Quick conversation with Erika V. Wayne, Deputy Director of the Stanford Law Library and Lecturer in Law.
Minow: Erika, what are your thoughts as a law librarian about the role of law students in suppressing the use of free legal sources, such as court cases and laws that are clearly in the public domain.
Wayne: Authors of law journal articles, like many authors, rely on the vast array of online resources to write and research their works. Yet the student editors on law school journals typically insist on citing to the hard copy of the commercial sources. This is due to the preferences laid out in the Bluebook.
So silly really — student editors insisting on getting their hands on paper copies of sources that the original authors almost certainly only used in e-form — a fiction. What is so tricky and painful for a lot of law libraries is that we end up purchasing certain sources in hard copy only to support this. Indeed, our own faculty and students, when not wearing their editor-hats, will almost all go to the online versions for their own research.

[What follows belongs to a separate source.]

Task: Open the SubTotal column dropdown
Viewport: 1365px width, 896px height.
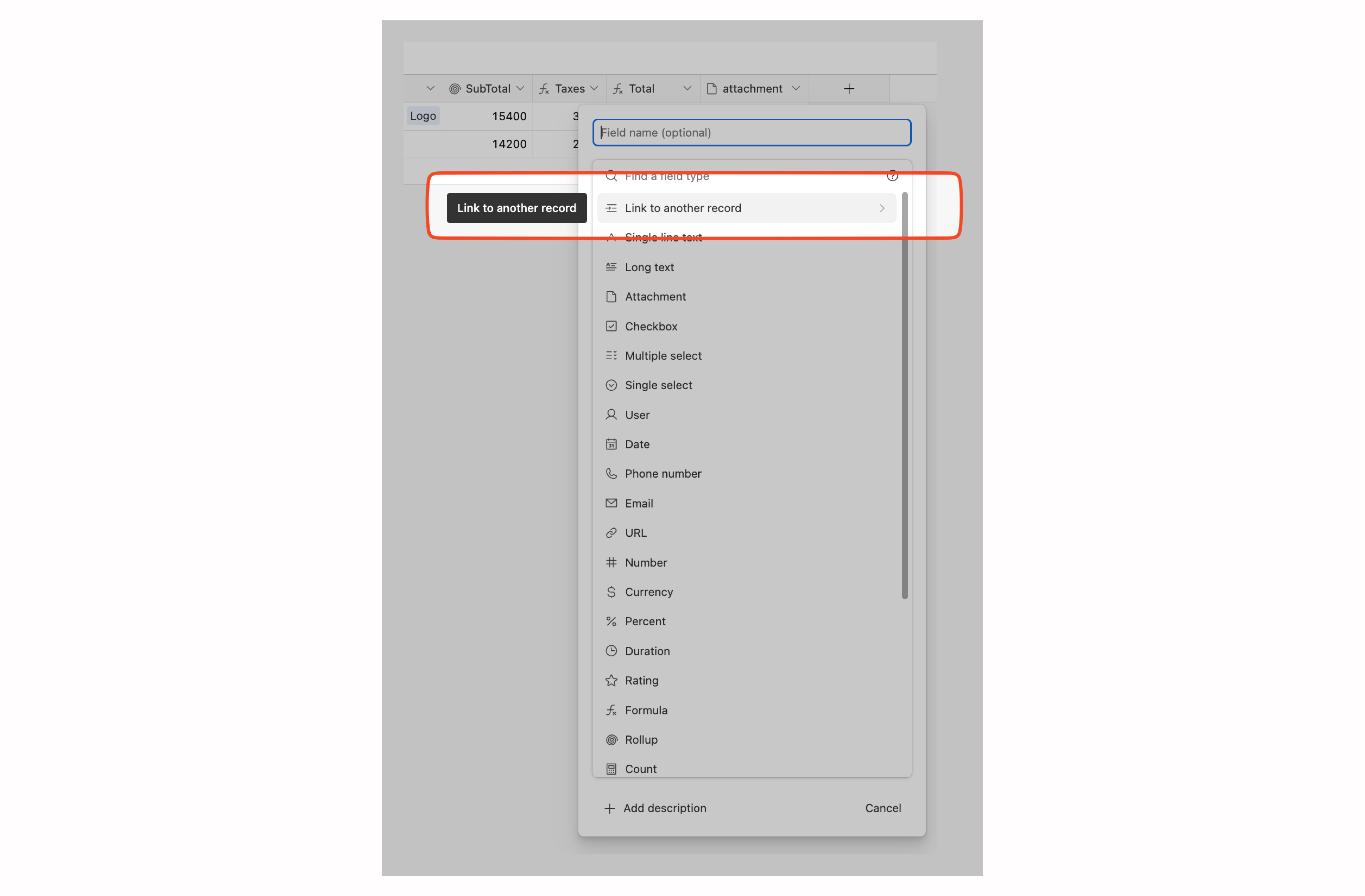Action: (521, 88)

Minow: Who actually writes the Bluebook that imposes the print sources requirement?
Wayne: It’s the students who create the Bluebook – that is the law journal editors at a few top schools.
Minow: What would be your recommendation to law students, and Bluebook editors in particular?
Wayne: The editors could easily loosen the citation preferences and give equal weight to online sources.
All of this being said: the Bluebook isn’t a court’s citation guide. Lawyers practicing in a given court need to comply with a court’s citation rules. The Bluebook is really just a guide or standard for law journals.
But if we talk about changing the way courts and legislatures open up, accept and provide free legal information — about providing new lower cost alternatives for research — the student editors of the Bluebook could lead the charge and rewrite the fiction of citing to paper sources and help train the next crop of lawyers to look to the newer or free legal resources, by giving them the same authority as the traditional commercial research services.